Hadoop: Hadoop got its start as a Yahoo project in 2006, which became a top-level Apache open-source project afterwords. It’s a general-purpose form of distributed processing that has several components: the Hadoop Distributed File System (HDFS), stores files in a Hadoop-native format and parallelizes them across a cluster; YARN, a schedule that coordinates application runtimes; and MapReduce, the algorithm that actually processes the data in parallel. Hadoop is built in Java, and accessible through many programming languages, for writing MapReduce code, including Python, through a Thrift client.
It’s available either open-source through the Apache distribution, or through vendors such as Cloudera (the largest Hadoop vendor by size and scope), MapR, or HortonWorks.
Spark: Spark is a newer project, initially developed in 2012, at the AMPLab at UC Berkeley. It’s a top-level Apache project focused on processing data in parallel across a cluster, but the biggest difference is that it works in memory.

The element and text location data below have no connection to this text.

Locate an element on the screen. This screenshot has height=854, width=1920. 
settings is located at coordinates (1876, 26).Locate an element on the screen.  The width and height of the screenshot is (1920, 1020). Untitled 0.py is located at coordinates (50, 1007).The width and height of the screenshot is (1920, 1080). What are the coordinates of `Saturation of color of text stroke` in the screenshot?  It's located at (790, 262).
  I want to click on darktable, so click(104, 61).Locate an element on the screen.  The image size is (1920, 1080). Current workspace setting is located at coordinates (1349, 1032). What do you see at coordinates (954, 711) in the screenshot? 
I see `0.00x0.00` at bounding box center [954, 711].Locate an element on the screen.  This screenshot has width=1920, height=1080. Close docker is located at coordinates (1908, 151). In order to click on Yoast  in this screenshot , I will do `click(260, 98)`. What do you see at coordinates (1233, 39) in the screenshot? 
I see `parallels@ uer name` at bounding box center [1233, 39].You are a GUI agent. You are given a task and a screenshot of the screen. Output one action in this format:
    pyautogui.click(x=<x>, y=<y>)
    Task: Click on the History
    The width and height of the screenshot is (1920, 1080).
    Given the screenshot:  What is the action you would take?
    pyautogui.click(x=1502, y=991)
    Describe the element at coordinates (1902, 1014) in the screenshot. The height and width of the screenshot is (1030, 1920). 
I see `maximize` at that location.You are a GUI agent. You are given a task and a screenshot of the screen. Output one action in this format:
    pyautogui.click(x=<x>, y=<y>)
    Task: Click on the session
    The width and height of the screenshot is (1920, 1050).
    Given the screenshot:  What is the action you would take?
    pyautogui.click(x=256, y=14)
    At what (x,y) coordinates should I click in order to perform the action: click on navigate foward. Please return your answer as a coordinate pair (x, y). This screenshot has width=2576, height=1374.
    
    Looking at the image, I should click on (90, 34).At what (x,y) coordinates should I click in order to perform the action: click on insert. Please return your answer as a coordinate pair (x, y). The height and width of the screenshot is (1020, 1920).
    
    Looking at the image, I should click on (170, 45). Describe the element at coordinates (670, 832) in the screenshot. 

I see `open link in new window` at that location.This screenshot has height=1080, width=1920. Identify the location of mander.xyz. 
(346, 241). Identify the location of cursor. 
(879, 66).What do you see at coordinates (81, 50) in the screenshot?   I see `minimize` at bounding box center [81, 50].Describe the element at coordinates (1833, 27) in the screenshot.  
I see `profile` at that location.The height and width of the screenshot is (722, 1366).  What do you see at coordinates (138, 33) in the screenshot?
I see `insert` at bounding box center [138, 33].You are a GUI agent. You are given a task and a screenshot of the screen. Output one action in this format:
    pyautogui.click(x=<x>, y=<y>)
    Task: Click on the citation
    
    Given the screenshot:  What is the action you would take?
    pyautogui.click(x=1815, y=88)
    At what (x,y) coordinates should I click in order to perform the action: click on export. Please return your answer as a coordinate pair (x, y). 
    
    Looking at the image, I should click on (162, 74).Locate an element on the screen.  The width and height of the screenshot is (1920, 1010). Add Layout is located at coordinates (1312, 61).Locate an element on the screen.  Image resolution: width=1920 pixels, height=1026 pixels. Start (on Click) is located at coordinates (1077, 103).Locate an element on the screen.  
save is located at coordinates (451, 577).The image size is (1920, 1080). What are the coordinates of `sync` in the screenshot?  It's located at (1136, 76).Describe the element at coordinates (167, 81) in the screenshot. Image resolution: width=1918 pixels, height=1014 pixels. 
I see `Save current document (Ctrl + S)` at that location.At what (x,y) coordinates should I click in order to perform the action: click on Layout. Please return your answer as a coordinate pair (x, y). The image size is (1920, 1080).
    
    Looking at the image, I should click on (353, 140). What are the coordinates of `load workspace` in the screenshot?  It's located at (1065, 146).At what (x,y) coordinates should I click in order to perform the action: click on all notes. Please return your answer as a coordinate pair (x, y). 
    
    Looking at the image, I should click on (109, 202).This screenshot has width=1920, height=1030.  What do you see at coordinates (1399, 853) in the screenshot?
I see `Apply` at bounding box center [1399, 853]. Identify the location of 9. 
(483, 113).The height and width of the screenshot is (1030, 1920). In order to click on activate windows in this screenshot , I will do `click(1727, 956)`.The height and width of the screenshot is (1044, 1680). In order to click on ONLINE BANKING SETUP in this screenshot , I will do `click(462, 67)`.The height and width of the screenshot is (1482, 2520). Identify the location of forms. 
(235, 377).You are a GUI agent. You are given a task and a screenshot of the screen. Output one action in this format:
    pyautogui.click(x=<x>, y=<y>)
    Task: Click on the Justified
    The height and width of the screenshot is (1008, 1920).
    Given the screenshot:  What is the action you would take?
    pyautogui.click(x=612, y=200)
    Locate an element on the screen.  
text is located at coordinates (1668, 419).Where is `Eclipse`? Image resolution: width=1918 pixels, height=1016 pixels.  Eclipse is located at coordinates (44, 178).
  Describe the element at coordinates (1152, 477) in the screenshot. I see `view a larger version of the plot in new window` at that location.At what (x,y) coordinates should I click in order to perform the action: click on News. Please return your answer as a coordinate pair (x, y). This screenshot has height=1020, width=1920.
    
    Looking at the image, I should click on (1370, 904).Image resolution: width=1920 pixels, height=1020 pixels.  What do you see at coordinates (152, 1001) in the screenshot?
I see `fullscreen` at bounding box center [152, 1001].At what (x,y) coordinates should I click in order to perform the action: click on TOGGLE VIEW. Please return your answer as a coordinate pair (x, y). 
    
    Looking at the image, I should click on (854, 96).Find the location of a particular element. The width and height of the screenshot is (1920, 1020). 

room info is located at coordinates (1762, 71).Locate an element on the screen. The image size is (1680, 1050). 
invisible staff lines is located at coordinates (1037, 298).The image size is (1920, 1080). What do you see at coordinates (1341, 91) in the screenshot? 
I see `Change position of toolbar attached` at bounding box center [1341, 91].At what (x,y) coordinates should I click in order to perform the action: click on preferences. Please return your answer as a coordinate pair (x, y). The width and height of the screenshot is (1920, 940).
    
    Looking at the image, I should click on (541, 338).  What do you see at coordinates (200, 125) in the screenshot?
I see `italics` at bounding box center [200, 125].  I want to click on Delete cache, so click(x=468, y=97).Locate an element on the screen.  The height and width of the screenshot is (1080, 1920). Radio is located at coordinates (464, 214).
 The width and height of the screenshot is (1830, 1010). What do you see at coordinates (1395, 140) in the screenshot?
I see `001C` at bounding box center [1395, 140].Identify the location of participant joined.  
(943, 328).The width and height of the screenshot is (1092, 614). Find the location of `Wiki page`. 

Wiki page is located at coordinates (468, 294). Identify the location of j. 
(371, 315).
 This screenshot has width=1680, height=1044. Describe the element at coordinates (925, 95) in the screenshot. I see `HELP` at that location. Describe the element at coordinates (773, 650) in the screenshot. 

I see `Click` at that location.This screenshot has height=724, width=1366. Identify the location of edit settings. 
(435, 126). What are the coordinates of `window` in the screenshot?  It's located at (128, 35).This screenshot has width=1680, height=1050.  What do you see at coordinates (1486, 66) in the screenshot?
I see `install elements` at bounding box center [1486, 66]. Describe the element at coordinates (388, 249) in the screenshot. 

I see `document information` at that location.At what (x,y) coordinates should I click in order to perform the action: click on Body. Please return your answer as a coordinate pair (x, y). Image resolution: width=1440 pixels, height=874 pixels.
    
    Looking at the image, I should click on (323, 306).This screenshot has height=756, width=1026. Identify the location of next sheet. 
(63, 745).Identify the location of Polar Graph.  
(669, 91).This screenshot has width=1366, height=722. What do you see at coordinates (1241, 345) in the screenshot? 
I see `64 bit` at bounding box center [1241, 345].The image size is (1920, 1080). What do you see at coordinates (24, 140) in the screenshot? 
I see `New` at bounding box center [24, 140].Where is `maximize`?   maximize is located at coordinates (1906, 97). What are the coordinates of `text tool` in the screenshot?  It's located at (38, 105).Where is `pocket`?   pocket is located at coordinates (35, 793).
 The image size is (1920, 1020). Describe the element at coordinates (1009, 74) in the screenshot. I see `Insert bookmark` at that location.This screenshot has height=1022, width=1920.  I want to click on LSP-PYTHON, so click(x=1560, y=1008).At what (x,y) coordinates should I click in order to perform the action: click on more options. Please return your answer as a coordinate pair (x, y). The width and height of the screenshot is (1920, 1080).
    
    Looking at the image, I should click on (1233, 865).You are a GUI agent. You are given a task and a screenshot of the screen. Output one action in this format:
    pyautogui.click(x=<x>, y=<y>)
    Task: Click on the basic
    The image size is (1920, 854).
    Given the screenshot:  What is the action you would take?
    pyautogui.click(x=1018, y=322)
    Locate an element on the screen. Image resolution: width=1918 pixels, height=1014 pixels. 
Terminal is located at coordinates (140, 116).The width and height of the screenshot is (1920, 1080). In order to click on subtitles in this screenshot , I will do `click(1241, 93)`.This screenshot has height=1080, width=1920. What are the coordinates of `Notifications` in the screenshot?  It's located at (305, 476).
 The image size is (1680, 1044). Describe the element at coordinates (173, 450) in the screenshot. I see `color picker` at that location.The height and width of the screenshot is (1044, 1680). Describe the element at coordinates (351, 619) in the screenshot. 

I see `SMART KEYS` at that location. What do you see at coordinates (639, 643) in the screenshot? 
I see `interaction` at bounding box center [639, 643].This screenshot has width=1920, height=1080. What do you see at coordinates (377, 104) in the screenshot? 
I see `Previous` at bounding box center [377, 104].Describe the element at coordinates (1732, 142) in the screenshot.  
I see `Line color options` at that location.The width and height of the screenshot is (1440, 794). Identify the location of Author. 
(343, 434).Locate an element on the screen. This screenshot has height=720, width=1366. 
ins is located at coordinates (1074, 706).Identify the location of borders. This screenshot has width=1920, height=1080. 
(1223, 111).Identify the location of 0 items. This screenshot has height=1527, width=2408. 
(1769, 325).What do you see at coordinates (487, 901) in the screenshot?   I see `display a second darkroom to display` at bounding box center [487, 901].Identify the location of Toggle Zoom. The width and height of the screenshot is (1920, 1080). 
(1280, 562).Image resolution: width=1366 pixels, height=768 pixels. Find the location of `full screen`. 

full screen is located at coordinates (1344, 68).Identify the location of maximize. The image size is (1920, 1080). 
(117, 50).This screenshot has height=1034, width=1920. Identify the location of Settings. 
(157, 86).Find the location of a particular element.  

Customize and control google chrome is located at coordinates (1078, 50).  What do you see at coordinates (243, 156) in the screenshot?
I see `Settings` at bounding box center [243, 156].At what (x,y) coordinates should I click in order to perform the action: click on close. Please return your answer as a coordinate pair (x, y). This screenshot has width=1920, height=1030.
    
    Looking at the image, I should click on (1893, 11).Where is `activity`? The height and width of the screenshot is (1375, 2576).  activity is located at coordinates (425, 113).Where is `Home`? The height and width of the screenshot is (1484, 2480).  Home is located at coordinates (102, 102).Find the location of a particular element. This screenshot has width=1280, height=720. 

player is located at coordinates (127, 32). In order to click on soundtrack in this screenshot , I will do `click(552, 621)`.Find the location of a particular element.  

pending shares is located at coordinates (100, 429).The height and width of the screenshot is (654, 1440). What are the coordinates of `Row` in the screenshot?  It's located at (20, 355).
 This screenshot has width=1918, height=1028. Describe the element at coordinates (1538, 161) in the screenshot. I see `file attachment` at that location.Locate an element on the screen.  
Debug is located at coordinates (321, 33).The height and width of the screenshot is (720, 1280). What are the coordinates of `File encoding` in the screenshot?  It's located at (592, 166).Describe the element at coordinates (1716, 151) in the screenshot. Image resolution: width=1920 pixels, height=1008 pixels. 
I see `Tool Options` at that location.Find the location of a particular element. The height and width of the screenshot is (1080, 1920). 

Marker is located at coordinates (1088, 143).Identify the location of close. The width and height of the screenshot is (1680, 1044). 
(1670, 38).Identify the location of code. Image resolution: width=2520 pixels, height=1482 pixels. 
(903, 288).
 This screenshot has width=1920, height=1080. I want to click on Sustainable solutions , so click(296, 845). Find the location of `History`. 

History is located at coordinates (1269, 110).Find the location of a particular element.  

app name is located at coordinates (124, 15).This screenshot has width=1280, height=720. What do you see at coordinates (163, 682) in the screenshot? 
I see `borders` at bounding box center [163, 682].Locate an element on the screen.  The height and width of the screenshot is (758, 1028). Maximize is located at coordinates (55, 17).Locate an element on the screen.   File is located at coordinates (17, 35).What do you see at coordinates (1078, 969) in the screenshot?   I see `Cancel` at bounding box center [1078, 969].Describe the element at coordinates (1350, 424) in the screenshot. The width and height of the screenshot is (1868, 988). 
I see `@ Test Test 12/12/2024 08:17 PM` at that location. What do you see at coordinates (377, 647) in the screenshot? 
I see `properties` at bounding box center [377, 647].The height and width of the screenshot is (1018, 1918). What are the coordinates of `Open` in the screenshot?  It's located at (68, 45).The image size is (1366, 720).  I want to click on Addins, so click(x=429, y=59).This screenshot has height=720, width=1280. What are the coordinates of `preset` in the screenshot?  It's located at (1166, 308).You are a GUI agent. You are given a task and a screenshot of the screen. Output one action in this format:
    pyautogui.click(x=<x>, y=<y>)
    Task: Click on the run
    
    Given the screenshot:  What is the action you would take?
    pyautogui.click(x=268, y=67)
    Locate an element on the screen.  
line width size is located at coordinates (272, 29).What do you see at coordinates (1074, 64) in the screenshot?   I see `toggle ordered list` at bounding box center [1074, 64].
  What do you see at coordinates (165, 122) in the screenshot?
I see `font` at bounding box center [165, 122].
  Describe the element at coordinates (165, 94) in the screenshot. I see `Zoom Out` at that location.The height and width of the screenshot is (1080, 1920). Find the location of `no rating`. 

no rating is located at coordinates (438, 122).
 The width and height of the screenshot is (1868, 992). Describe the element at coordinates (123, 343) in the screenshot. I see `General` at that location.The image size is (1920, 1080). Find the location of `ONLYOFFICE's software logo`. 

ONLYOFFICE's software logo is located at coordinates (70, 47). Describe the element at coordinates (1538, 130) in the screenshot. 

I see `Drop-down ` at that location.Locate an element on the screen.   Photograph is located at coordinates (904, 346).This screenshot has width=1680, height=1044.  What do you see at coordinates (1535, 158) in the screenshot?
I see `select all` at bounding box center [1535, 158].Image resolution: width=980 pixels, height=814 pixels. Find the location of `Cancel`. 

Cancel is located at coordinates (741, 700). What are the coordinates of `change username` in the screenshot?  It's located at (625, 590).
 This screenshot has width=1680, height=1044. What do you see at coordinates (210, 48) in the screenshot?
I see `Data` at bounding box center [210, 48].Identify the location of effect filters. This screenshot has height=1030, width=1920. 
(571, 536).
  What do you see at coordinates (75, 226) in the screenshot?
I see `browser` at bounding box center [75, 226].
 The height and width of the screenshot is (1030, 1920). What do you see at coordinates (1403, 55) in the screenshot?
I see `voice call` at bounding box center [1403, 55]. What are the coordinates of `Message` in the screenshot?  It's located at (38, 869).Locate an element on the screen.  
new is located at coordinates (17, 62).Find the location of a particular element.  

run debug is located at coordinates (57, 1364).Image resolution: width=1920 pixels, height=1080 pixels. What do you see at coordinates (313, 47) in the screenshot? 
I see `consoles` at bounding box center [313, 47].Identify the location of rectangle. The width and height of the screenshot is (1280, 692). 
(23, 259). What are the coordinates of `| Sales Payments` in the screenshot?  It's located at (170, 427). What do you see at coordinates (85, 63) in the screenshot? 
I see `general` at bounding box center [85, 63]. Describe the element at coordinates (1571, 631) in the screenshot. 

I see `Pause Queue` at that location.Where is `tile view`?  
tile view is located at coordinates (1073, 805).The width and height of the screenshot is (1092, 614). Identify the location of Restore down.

Whereas Hadoop reads and writes files to HDFS, Spark processes data in RAM using a concept known as an RDD, Resilient Distributed Dataset. Spark can run either in stand-alone mode, with a Hadoop cluster serving as the data source, or in conjunction with Mesos. In the latter scenario, the Mesos master replaces the Spark master or YARN for scheduling purposes.
Spark is structured around Spark Core, the engine that drives the scheduling, optimizations, and RDD abstraction, as well as connects Spark to the correct filesystem (HDFS, S3, RDBMS, or Elasticsearch). There are several libraries that operate on top of Spark Core, including Spark SQL, which allows you to run SQL-like commands on distributed data sets, MLLib for machine learning, GraphX for graph problems, and streaming which allows for the input of continually streaming log data.
Below is a table of differences between Spark and Hadoop:
|1.||Hadoop is an open source framework which uses a MapReduce algorithm||Spark is lightning fast cluster computing technology, which extends the MapReduce model to efficiently use with more type of computations.|
|2.||Hadoop’s MapReduce model reads and writes from a disk, thus slow down the processing speed||Spark reduces the number of read/write cycles to disk and store intermediate data in-memory, hence faster-processing speed.|
|3.||Hadoop is designed to handle batch processing efficiently||Spark is designed to handle real-time data efficiently.||4.||Hadoop is a high latency computing framework, which does not have an interactive mode||Spark is a low latency computing and can process data interactively.||5.||With Hadoop MapReduce, a developer can only process data in batch mode only||Spark can process real-time data, from real time events like twitter, facebook||6.||Hadoop is a cheaper option available while comparing it in terms of cost||Spark requires a lot of RAM to run in-memory, thus increasing the cluster and hence cost.|